MATERIAL SHOWN: Begin

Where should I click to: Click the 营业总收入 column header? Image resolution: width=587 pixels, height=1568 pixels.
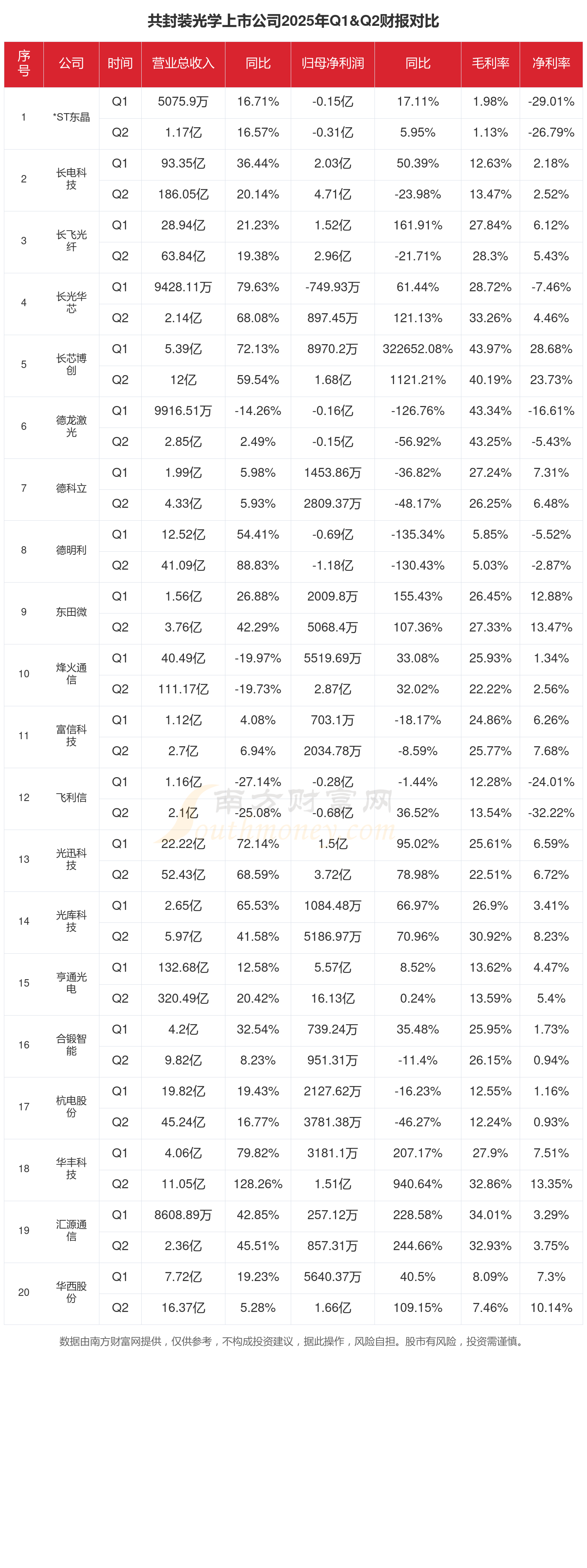tap(183, 63)
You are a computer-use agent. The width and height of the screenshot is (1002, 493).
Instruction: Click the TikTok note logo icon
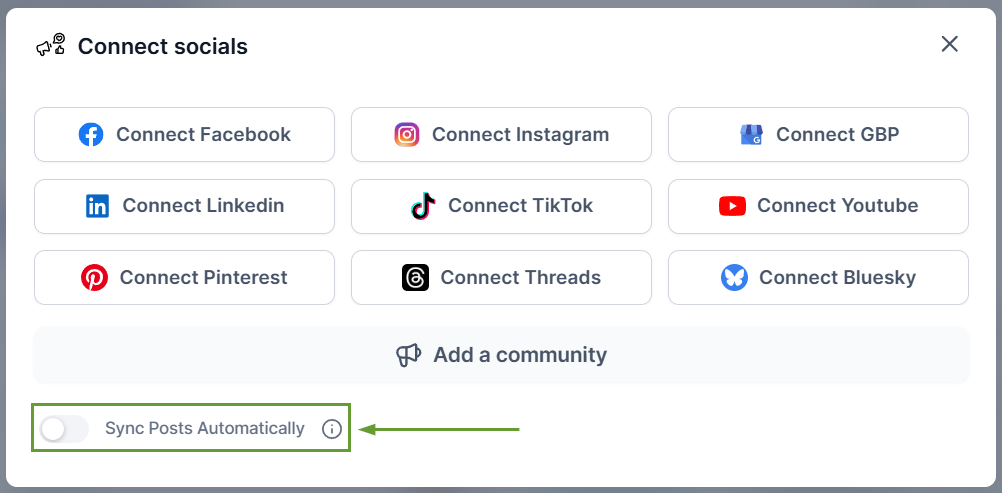(x=423, y=206)
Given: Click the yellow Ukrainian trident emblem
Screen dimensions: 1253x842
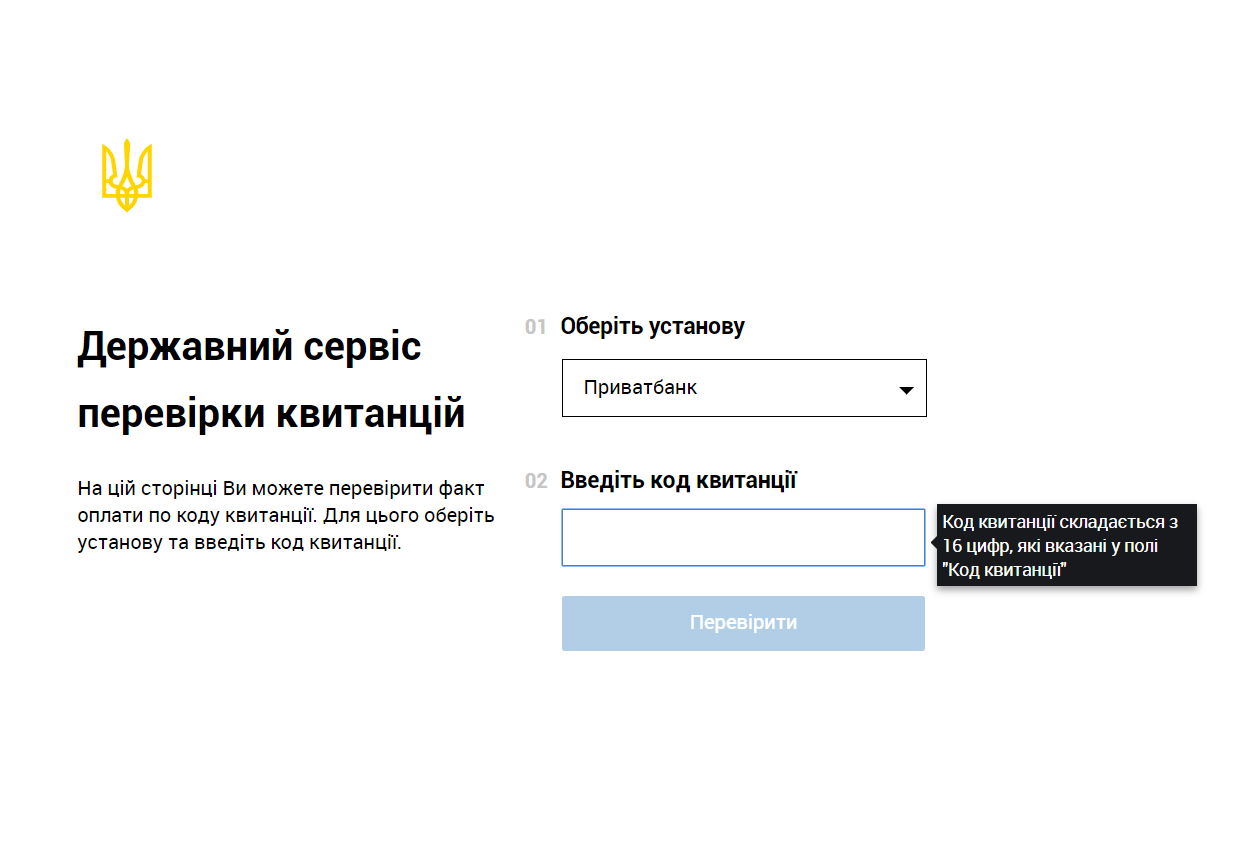Looking at the screenshot, I should [127, 176].
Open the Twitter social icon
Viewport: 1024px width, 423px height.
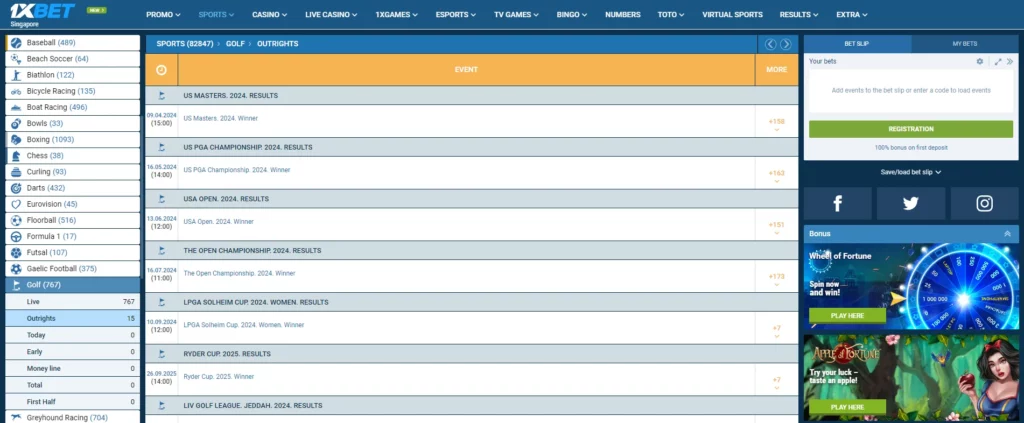coord(910,203)
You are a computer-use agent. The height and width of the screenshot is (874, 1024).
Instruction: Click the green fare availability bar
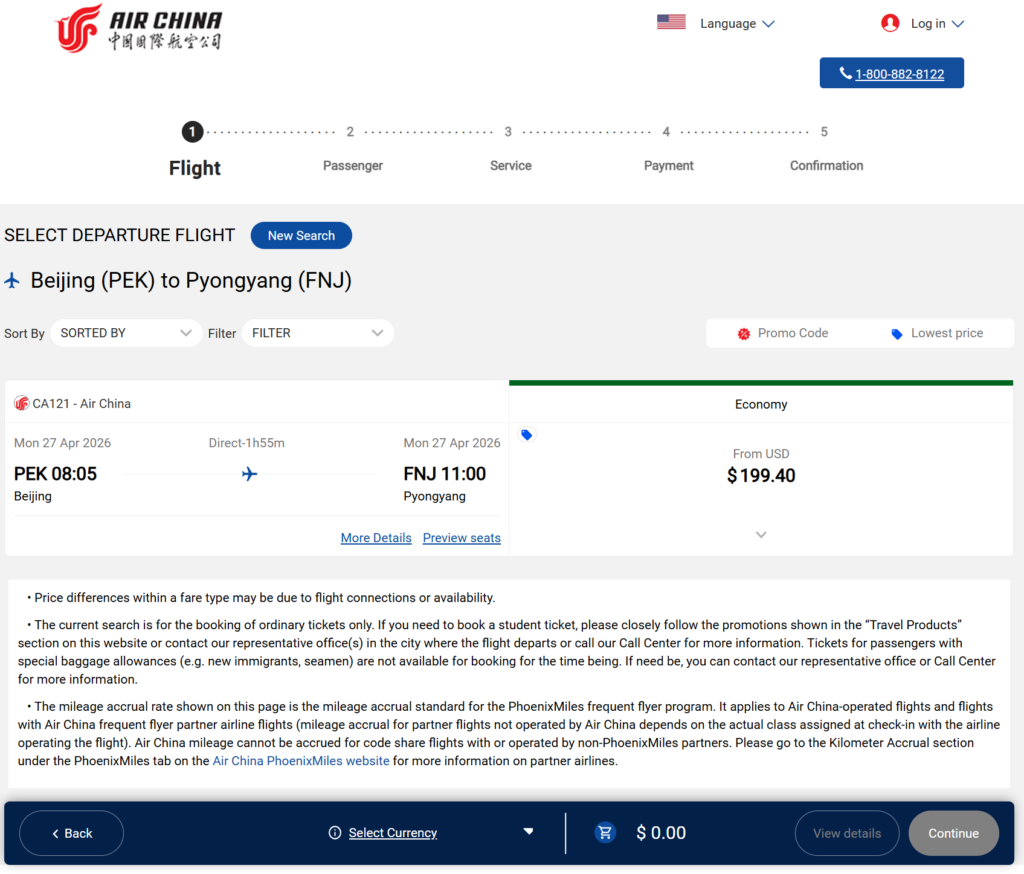tap(761, 382)
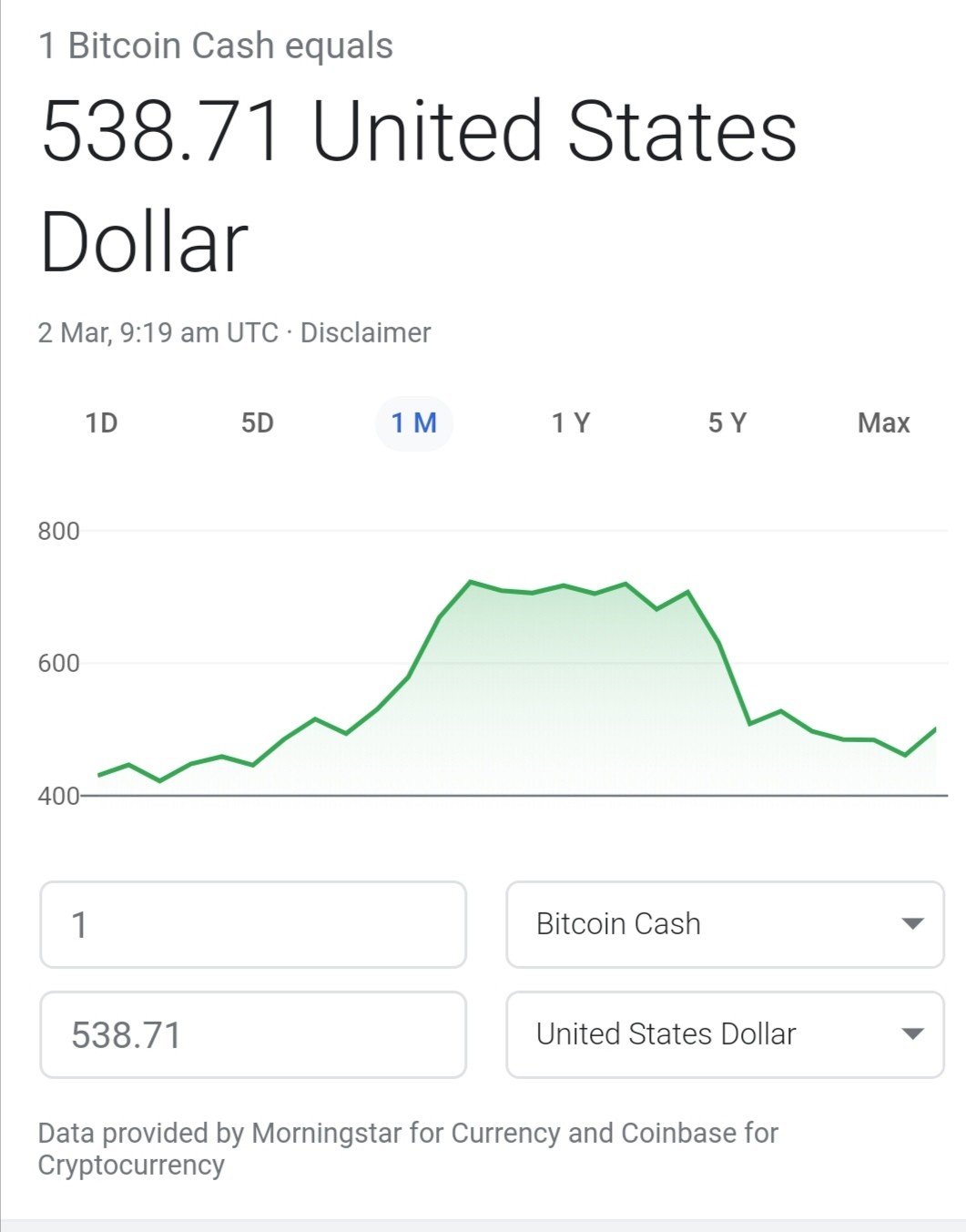Click the chart's starting data point
Screen dimensions: 966x1232
[x=99, y=775]
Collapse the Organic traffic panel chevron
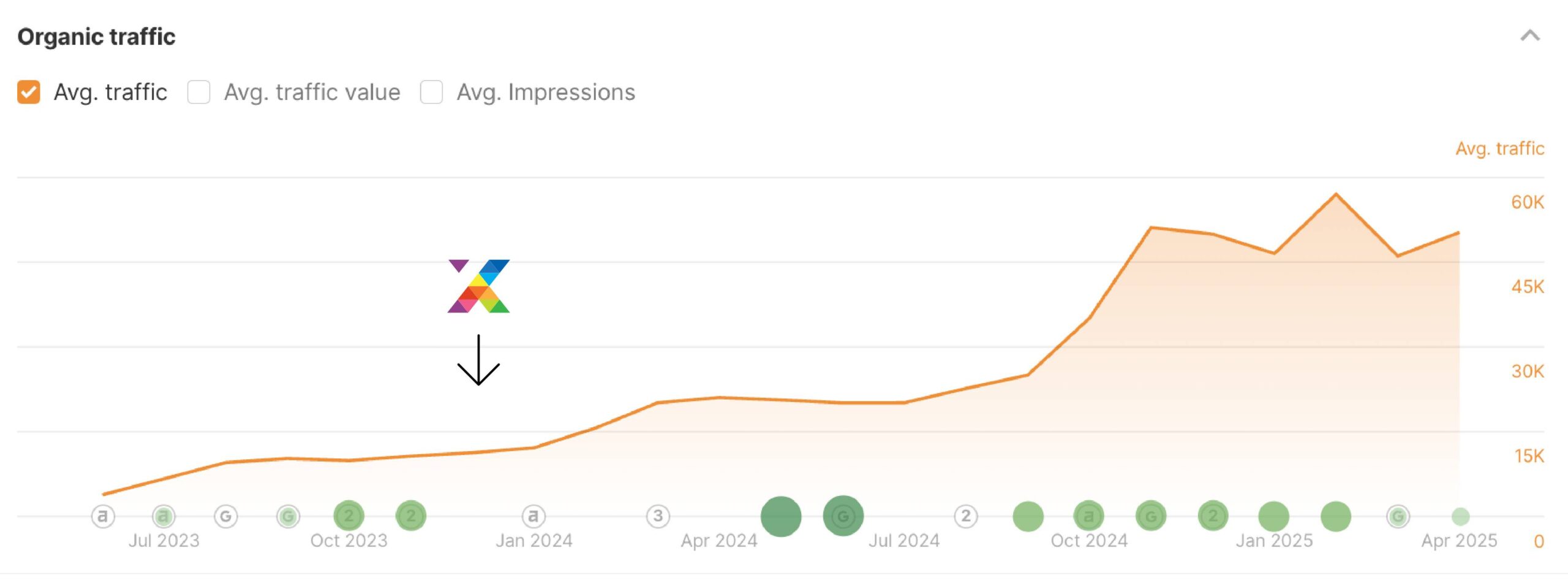The image size is (1568, 586). pos(1529,36)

MATERIAL SHOWN: End

— WHAT NEEDS TO BE DONE —
Return every line of the listing above that contains "computer".

— ANSWER TO THE PROBLEM —
You are a computer-use agent. The width and height of the screenshot is (1002, 493).
You are a computer-use agent. The height and width of the screenshot is (874, 1024).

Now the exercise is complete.